I think intellectual humility, especially coming from the tech side. With something like solving for search, for example, all the information is already in a text form that you can easily access, and you know what you’re looking for. So, it becomes a solvable problem, right? The problem with biology is that we don’t even know what datasets we are looking for, whether we even have the right flashlight to shine on the right areas. 

So, sometimes when tech experts jump into bio they fall into a trap of oversimplification. Let’s say, as an example, for next generation sequencing they might say, “Wow. We can sequence DNA. Why don’t we just sequence lots and lots of DNA? It becomes a data problem, and then we solve biology.” 

But the problem is that DNA is one of dozens of different analytes in the body. There’s RNA, protein,post-translational modifications, different compartments such as extracellular vesicles, and differences in time, space, cell type, among others. We need to understand the possibilities as well as the limitations of each data modality we use.

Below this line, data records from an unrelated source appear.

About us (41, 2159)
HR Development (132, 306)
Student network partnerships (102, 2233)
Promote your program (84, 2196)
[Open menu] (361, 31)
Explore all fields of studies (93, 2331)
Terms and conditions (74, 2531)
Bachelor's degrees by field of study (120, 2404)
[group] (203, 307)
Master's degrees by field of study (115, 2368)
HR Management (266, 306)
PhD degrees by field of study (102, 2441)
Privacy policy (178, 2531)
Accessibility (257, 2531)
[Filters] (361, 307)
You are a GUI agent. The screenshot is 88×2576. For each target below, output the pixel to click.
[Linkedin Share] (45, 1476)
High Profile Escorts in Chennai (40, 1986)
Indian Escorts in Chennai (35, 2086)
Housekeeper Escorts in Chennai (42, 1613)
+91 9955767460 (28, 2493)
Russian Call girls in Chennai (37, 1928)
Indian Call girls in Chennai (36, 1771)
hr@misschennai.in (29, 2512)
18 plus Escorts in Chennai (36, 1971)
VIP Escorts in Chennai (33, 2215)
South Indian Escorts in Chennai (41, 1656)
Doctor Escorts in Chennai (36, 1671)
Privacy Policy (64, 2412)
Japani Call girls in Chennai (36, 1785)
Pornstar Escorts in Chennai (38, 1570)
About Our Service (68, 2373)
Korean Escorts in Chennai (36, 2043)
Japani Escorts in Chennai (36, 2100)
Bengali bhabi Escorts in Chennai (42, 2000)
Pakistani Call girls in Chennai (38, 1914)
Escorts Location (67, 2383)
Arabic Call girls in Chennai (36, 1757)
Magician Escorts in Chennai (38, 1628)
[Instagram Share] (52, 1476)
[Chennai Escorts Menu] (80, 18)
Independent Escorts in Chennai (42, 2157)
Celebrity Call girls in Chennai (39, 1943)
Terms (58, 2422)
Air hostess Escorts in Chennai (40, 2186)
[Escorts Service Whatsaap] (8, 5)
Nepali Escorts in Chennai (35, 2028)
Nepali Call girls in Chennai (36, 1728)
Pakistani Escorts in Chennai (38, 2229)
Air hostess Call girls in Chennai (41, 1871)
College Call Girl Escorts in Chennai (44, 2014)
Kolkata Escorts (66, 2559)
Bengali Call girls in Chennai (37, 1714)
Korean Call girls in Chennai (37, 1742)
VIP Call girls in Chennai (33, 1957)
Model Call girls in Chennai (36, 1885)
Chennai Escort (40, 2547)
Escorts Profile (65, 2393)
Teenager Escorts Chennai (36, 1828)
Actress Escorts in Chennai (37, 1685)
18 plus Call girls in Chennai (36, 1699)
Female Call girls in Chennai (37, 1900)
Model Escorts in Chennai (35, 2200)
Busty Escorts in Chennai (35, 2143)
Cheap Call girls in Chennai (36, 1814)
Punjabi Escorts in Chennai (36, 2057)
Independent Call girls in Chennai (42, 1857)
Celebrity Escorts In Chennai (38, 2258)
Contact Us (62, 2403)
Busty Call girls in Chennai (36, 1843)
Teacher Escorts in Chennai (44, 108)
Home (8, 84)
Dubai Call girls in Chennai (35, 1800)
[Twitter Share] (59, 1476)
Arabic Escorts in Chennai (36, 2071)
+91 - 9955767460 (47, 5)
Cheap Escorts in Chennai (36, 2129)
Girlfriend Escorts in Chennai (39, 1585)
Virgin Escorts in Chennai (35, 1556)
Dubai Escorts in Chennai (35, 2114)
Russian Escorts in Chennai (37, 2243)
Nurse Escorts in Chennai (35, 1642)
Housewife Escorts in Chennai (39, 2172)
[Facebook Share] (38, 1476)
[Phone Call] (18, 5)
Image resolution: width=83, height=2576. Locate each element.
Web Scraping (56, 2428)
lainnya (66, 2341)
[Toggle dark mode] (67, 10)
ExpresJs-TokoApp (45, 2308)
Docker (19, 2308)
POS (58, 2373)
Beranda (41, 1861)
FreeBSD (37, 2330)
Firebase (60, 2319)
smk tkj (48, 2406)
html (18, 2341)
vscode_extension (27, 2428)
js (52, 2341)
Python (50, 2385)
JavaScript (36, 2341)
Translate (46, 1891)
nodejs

While it may be hard to believe, biology is still a field in its infancy. We just sequenced a human genome a little over two decades ago. Most of the time, we can’t access individual biological signals so we are still taking measurements that are a conglomerate or average across a lot of signals. We are just starting to measure one cell at a time. There’s still a lot to do and this is why it’s an exciting time to go into biology. 

But with that infancy comes great potential to solve problems that will have huge impacts on human health and wellbeing. It’s a pretty amazing time because we’re opening new frontiers of biology.

What kinds of frontiers? Is there an area of biology or medicine where you are most excited to see computation applied?

Yeah – everything! But let me think. In cancer, I believe that within our generation the new therapies and early detection efforts that are coming out will transform cancer into a chronic disease that’s no longer so scary, like we’ve done for HIV. And we can probably use very similar types of methods to look at disease detection and prevention more generally. The key thing I’m excited about is that we can start detecting whether the disease is already there before symptoms. 

Outside of cancer diagnostics, what’s also really cool is the transition to building with biology instead of just reading and writing. I’m excited about the areas of synthetic biology where we’re using biology as a technology, whether it’s CRISPR or synthetic peptides or synthetic nucleotides. Leveraging biology as a tool creates expansive possibilities to completely transform traditional resource generating industries, from agriculture to energy. This is truly an amazing time to be a biologist!